Deans Summer Fellowship research project aides inclusivity training for faculty

By Lauren McCarty ’26

University of Dayton senior Logan Trzeciak worked to make classrooms more inclusive by creating resources to educate faculty on how to support LGBTQ+ students through the College of Arts and Sciences Dean’s Summer Fellowship program.

Trzeciak, a human rights studies and French major from Dayton, collaborated with Anya Galli Robertson, assistant professor of sociology and UD’s inaugural Fellow for LGBTQ+ Inclusion. 

Using an applied research approach, based on studies about how LGBTQ+ students can be better supported in the classroom, they created videos, resource guides, and in-person and virtual training sessions.

“I wanted to help faculty understand how they can be better stewards for LGBTQ+ students' comfort and success,” Trzeciak said.

He was interested in doing an internship that involved human affairs and contacted Galli Robertson, who is working to create professional development and training opportunities for UD faculty and staff related to LGBTQ+ topics.

“I was looking for a student voice from the community to add to the conversation,” Galli Robertson said. “I think it's one thing for faculty to hear from faculty. They are much more receptive to student voices, as well as academic literature and data about what is most effective.”

They connected via the Dean's Summer Fellowship program, which allows undergraduate students to conduct summer research in any academic discipline under the guidance of a faculty mentor with funding through the College Dean’s Fund for Excellence.

From their experiences and through discussions with LGBTQ+ community members, Galli Robertson and Trzeciak identified the classroom as a place where inclusion and support for LGBTQ+  students can be instrumental to their personal development.

Galli Robertson said the initiative is supported by the University’s Catholic Marianist values, which highlight the importance of an inclusive community as an environment that promotes personal growth for all students.
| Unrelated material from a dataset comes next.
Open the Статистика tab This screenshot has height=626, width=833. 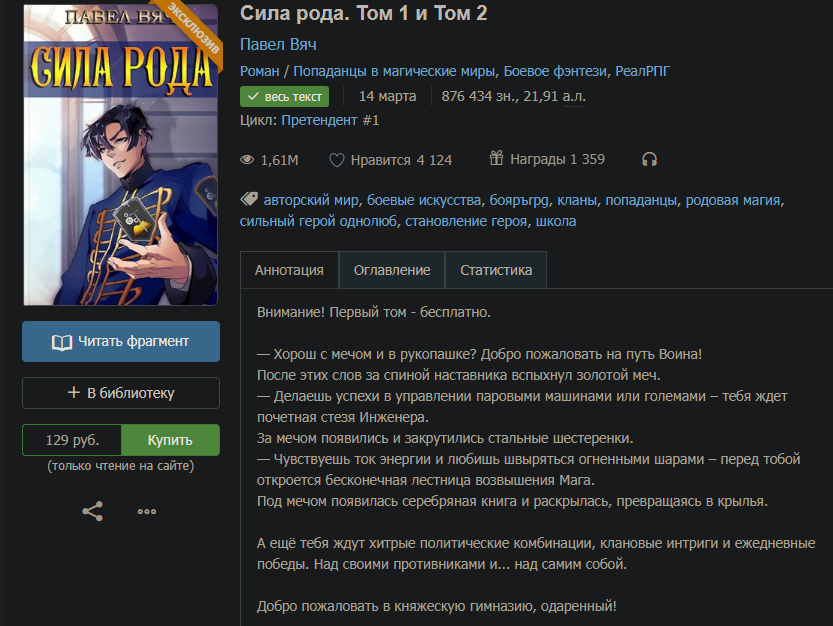[496, 270]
She said UD leadership has done a great job linking education with inclusion.

“Being a Catholic, Marianist university, the charism of common good and respecting others is so important to this project,” Trzeciak said. “The set rule of openness and respecting others that we follow at UD aided this research.” 

Through reviewing academic literature and data on the mental health of LGBTQ+ students, they found best practices for faculty and staff to promote inclusion.  They include the chosen name policy, which allows students, faculty and staff to change their names in University systems and encourages faculty to recognize students may go by something different than their given name. Another example is symbolic allyship, which allows faculty to show and tell students they are allies by embracing LGBTQ+ symbols and sharing their pronouns. 
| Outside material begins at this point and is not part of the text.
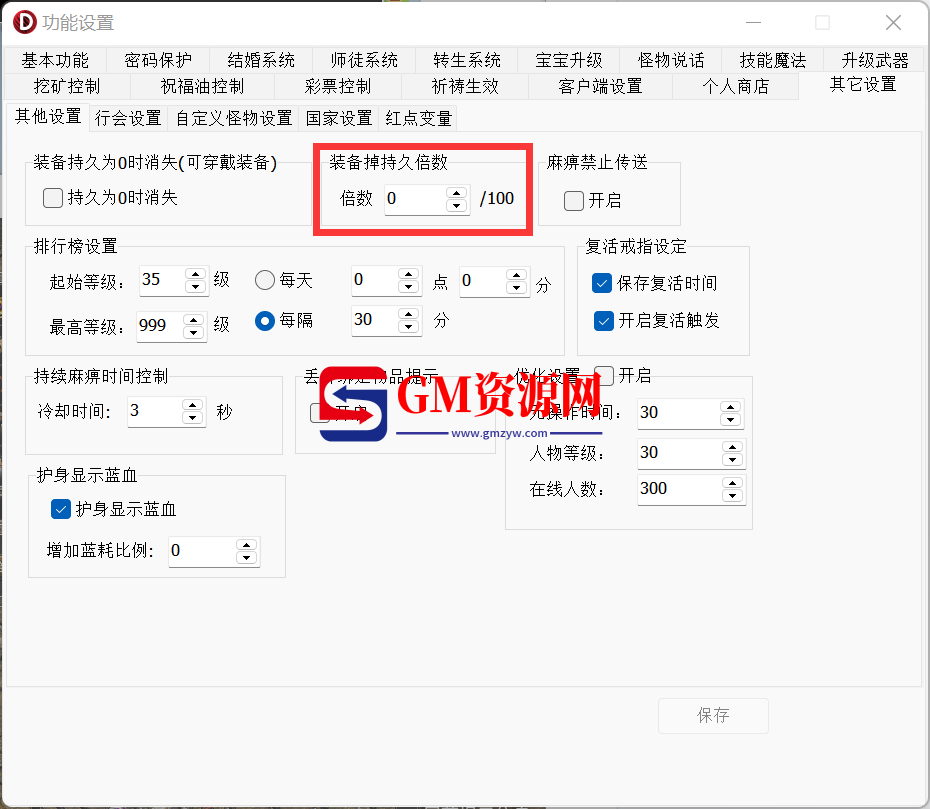
Task: Increase 人物等级 value with up arrow
Action: point(732,447)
Trzeciak and Galli Robertson worked with staff from UD’s Ryan C. Harris Learning Teaching Center to create instructional videos such as How To Use Pronouns in the Classroom, in which Trzeciak explains using different pronouns for students who identify as non-binary or transgender. 
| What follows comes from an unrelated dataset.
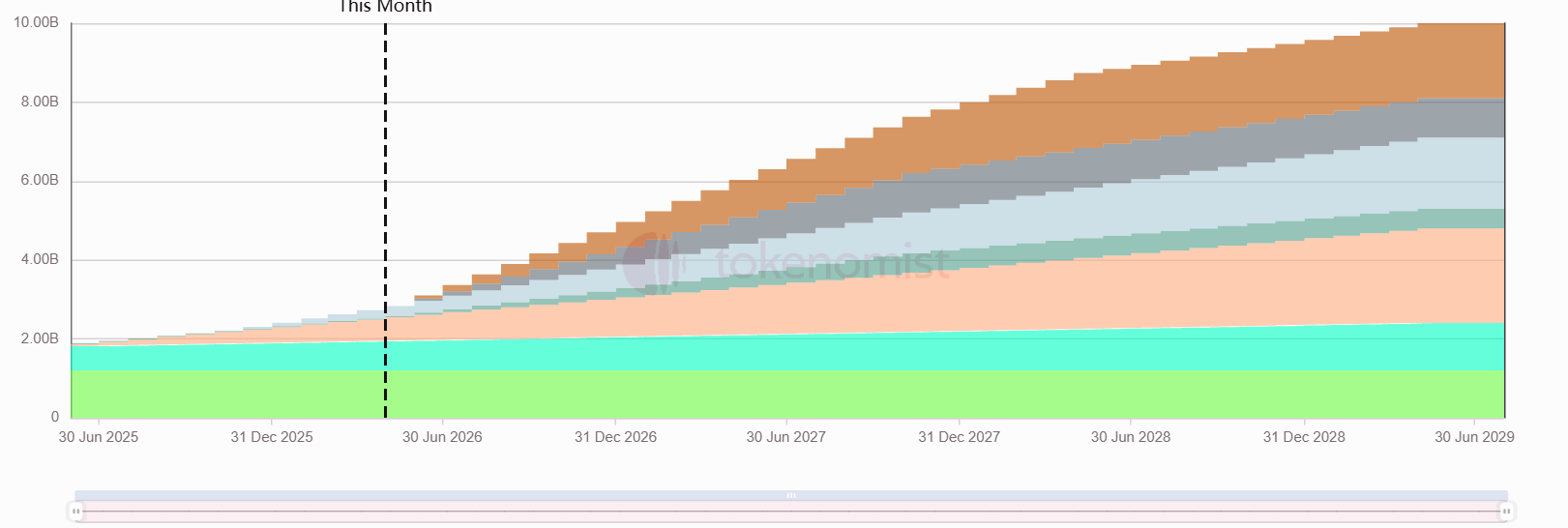Viewport: 1568px width, 528px height.
Task: Click the right range slider handle
Action: coord(1506,511)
“Working with the people at the LTC was really gratifying,” Tzreciak said. “Working with Aidan Curran, who helped us with our video on best practices, was so insightful on how I can use my talents to best accomplish the goals I have.” 

In early November, Trzeciak attended the 31st annual Midwest Bisexual Gay Lesbian Trangender Allied College Conference in Lexington, Kentucky, where he presented his research to help other universities create similar workshops and training materials. Trzeciak was grateful for this opportunity and praised his mentor for her knowledge about literature and research. 

“In the past four years I have really seen the LGBTQ+ community grow a lot and be more open on campus thanks to people like Anya,” Trzeciak said. “I think the efforts of faculty have been instrumental in growing the community and helping students to be more themselves. Through the programs and events we have held with the Brook Center for Empowerment and Well-being, we have reached a greater number of students and expanded what it means to be LGBTQ+ on a Catholic campus.”